The primary goal of this Go implementation of the MLFlow tracking server is to enhance performance. We conducted initial benchmarks using k6
for the following operations:
- SearchRuns
- SearchExperiments
- CreateRun
- LogMetricBatch10
- LogMetricBatch500
- LogParamBatch10
- LogParamBatch100
Please note that in the LogMetricBatch500, issue #81 was identified and therefore excluded from the results.
We start the MLflow server with the command:
uv run mlflow -- server --backend-store-uri "postgresql://postgres:postgres@localhost:5432/postgres"
We then start MLflow-Go using:
mage dev
(Note: MLFLOW_SQLALCHEMYSTORE_ECHO=0
and log_level=fatal
were adjusted to minimize logging impact.)

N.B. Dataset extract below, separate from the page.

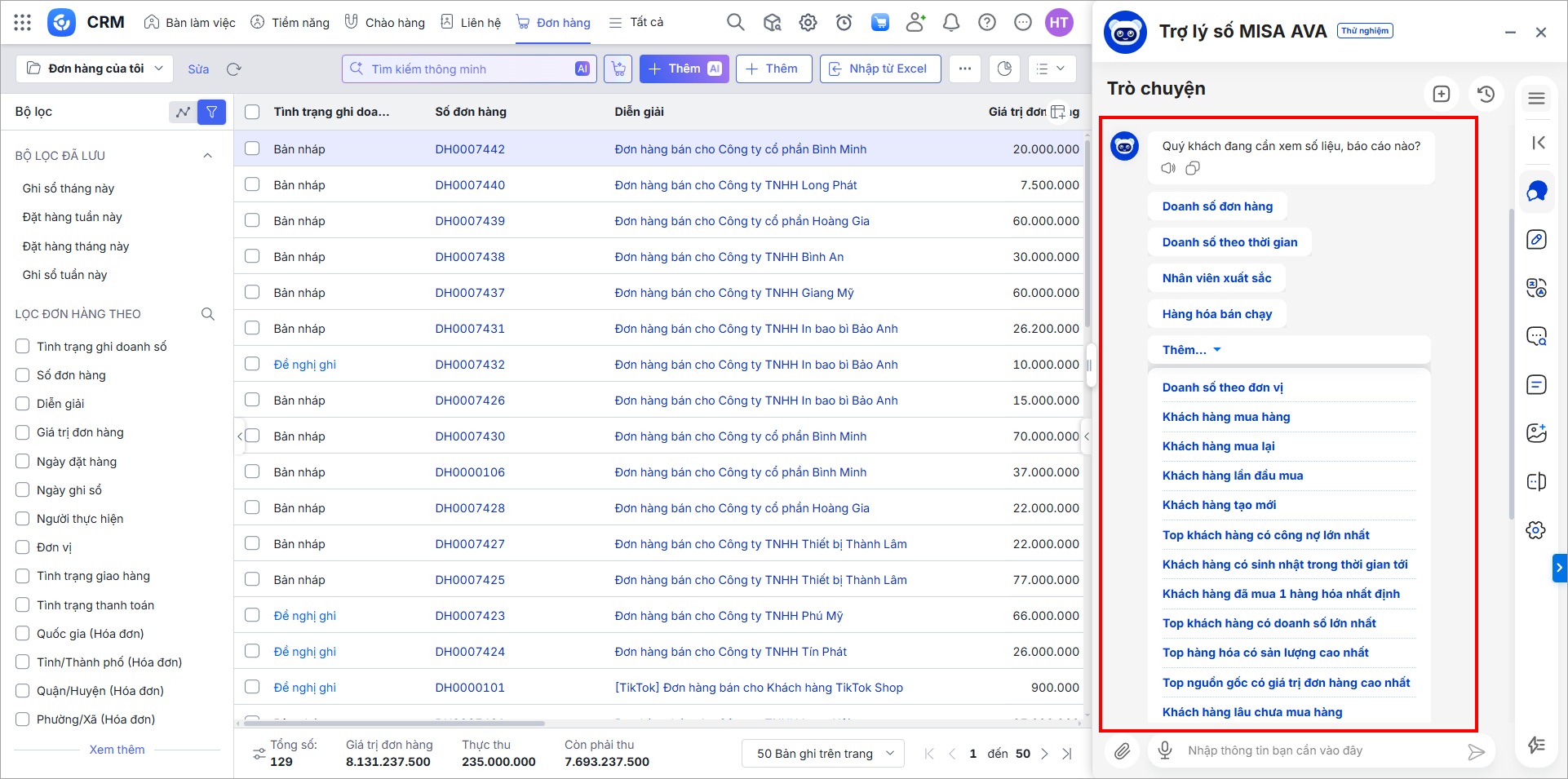Collapse the Bộ lọc đã lưu section
1568x779 pixels.
207,156
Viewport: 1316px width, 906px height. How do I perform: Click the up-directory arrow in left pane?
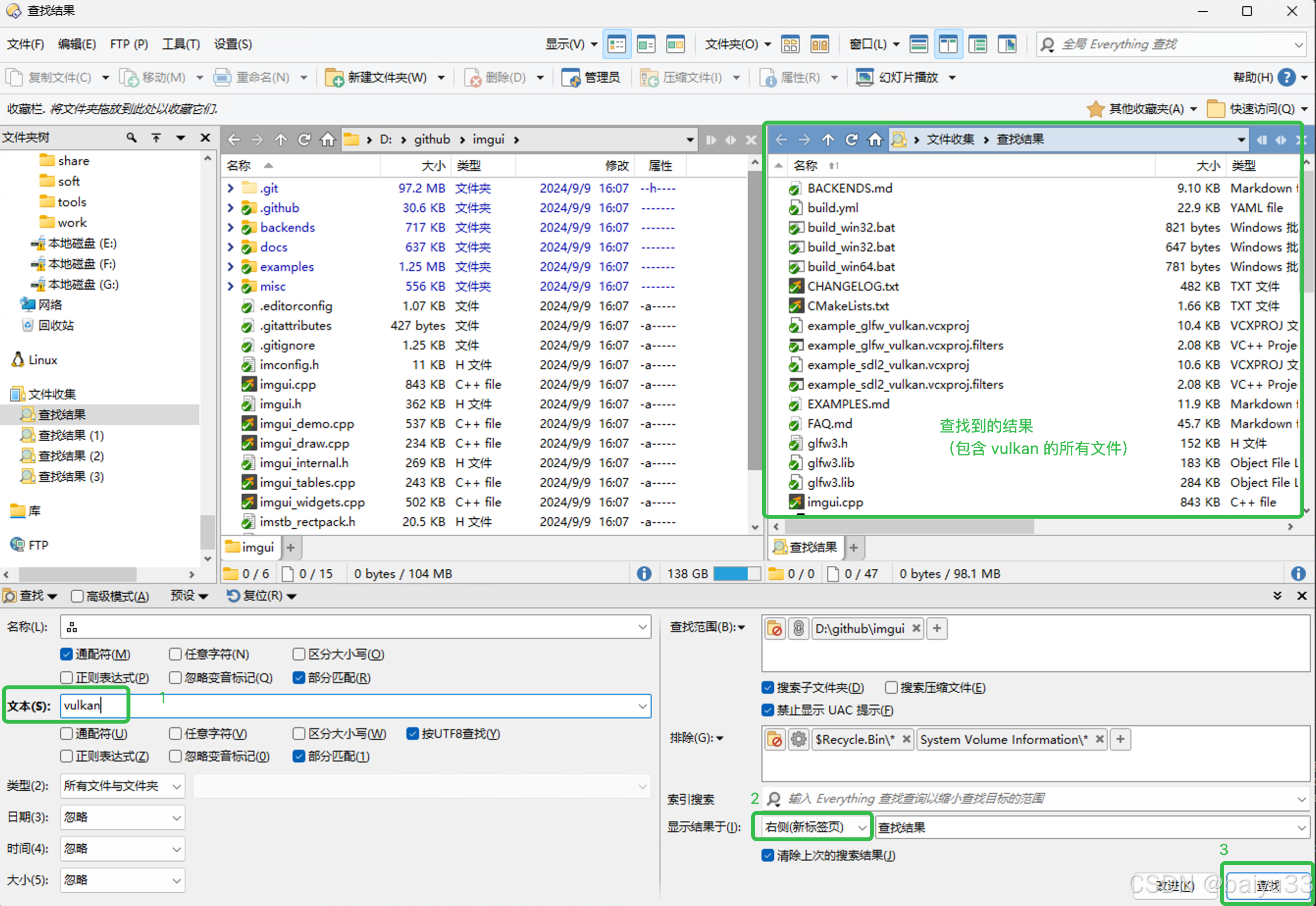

Next, we initiate each test with the following command:
k6 run -e MLFLOW_TRACKING_URI=http://localhost:5000 k6LogBatchPerfScript.js -u 20 -d 30s
Benchmark results were recorded manually:
Test Case | MLflow Avg Duration (ms) | MLflow Iterations | MLflow-Go Avg Duration (ms) | MLflow-Go Iterations |
---|---|---|---|---|
LogMetricBatch10 | 58.43 | 10224 | 18.19 | 32827 |
LogMetricBatch500 | 1200 | 504 | 13.12 | 56 |
LogParamBatch10 | 12.76 | 46346 | 7.97 | 74127 |
LogParamBatch100 | 19.85 | 29635 | 12.02 | 47940 |
CreateRun | 25.33 | 23525 | 13.71 | 43431 |
SearchRuns | 1004 | 582 | 104.42 | 5753 |
SearchExperiments | 20.85 | 28583 | 8.88 | 67065 |
We welcome contributions to automate this process!